By Leslie Merchant
Even though Washington State is 125 years old, it is still a baby compared to the rest of the nation. Older states are able to showcase their pasts through their rich architecture, yet the 42nd state is somewhat lacking in classic structural marvels. For a glimpse of Washington’s past, a quick trip to Shelton and the Colonial House will reward history buffs with one of only a few historical homes that reflect the glamour and decadence of times gone by.
Built in 1920 by Mark Reed and Irene Simpson Reed, the Colonial House was unlike any other home in Shelton. With a hefty stake in the family logging business, the Reed’s had the budget to design any type of house they desired. The couple put tons of thought into how the house would be used in years to come, yet surprisingly, they only occupied it for ten years before moving to Seattle. That’s another story… From the Douglas fir paneling to the imported Sweet Gum wainscoting, the Reed’s spared no expense when building their dream home.

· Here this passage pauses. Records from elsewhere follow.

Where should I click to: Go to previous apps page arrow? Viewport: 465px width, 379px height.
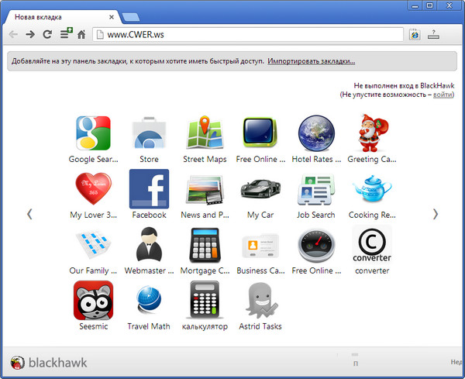29,214
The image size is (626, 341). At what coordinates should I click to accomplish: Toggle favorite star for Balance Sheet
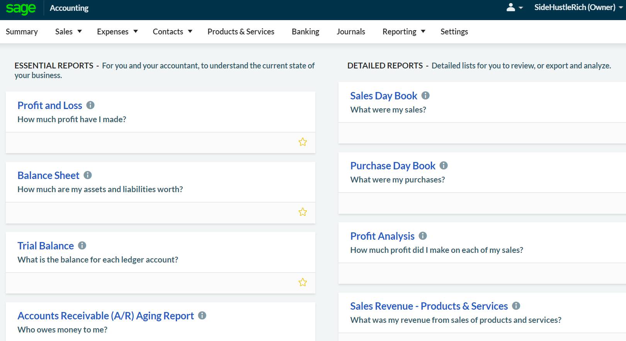(x=303, y=212)
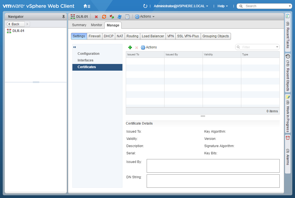Click the notepad document icon in toolbar

127,17
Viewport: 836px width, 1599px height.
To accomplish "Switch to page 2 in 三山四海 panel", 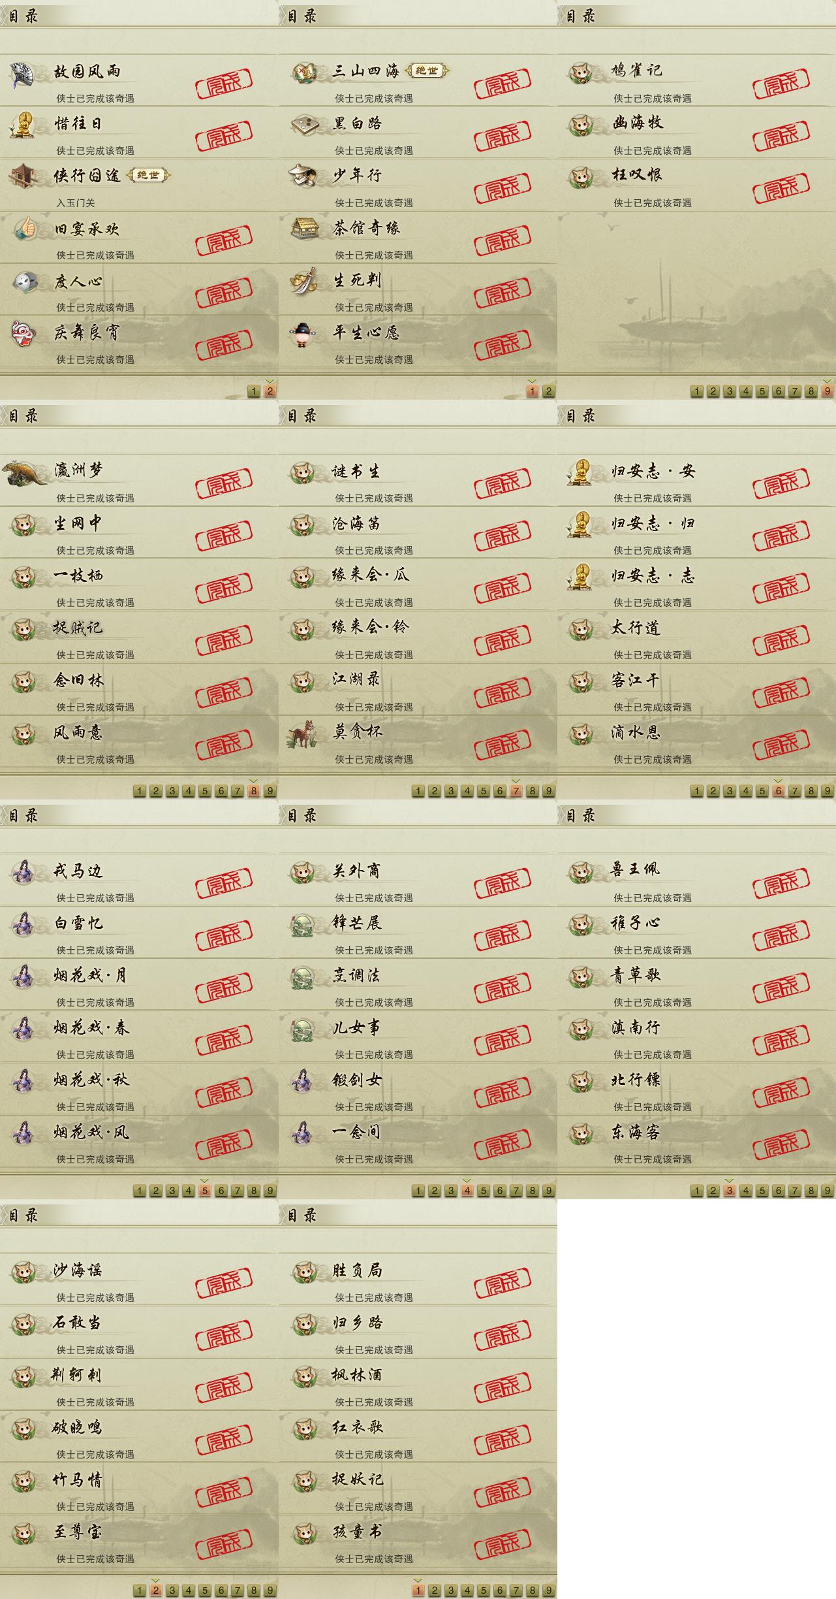I will [549, 391].
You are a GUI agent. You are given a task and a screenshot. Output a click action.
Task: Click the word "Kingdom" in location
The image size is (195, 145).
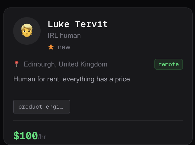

Irene Simpson Reed was the eldest daughter of Sol Simpson, who founded Simpson Logging Company back in 1890 in Mason County. Her husband Mark was Mayor of Shelton back in the early 1900s and took over the Simpson interests in 1914. Mark Reed wanted to keep the building and design of his home as local as possible, and to that effect he used architect Joseph Wohleb to design his dream home. Wohleb is known for being architect to the state’s capitol, the Temple of Justice and the McCleary House in addition to many buildings in Shelton.
The Reed’s envisioned a manor-like home that would be used both for entertaining and as the family residence. With two offices flanking the grand foyer and exotic elements from the Reeds’ global travels, the Colonial House was by far the most ambitious home ever built in the little town of Shelton.
Patty Case, Public/Regulatory Affairs Manager with Green Diamond Resource Company, is a dedicated historian with Sol Simpson’s former company. Her knowledge of the home’s history and her enthusiasm for maintaining its legacy have been paramount in reviving the once sumptuous home.
“I think the telling thing about the Reed’s is that both he and she had offices with doors to the outside, and they both had office hours,” explains Case. “He was managing the family company and had another office right downtown. Irene was involved in a lot of civic affairs; she was on the school board for many years and the Reed’s kept their voting address in Shelton even after they moved to Seattle,” continues Case.
Mark and Irene planned to have visiting dignitaries and guests stay for days at a time rather than just stopping by, and the home boasts eight original bedrooms and six original baths along with an expansive billiards room on the second floor. Building the home was a feat in itself as transportation was severely lacking back in the early 1900s. Horseback or boat were the only options to and from Shelton.
As with many old homes, rumors of paranormal activity abound in the Colonial House. Case says that most folks who work in or visit the home experience some sort of “ghostly” activity, but she is quick to point out that it is all of the good benign kind and not the bad mischievous sort. She herself has had experiences of lights turning on their own, doors slamming, and other odd things. Case chalks up a lot of these happenings to the fact that the house is really old and of post and beam construction, meaning a lot of natural creaks and groans.
Rumors of a resident ghost who died in the home are most likely due to the sensational story of Sol Reed’s murder at the hands of a disgruntled employee. Sol was one of the Reed’s three grown sons. The fact that the murder happened at his brother Frank Reed’s home and not at the Colonial House itself does not seem to make its’ way into most of the retellings.
Case explains that making sure that injured workers (loggers) had the best medical care nearby was of utmost importance to Mark Reed. A worker named Arnold George had been recovering at Shelton Hospital, and unbeknownst to anyone had become fixated on his friend and employer, Sol Reed. George was despondent over the fact that he was languishing in recovery while Sol seemed to have everything (i.e. a beautiful new wife, elaborate new home, community status). George pulled a gun from under his wheelchair blanket on Sol and shot him before shooting himself.
The Reed’s moved to Seattle after the incident along with Simpson’s headquarters. A horrible tragedy occurred in the community that the Reed’s had put their lives into, and it was just too traumatic for them to continue living there.
The house was unoccupied for a while before a menagerie of people moved in and out, converting it for their own uses at various times. It became a boarding house, an office building, and is currently used for visiting contractors, executives and Green Diamond interns. The home is also available for weddings and other select events on a case by case basis.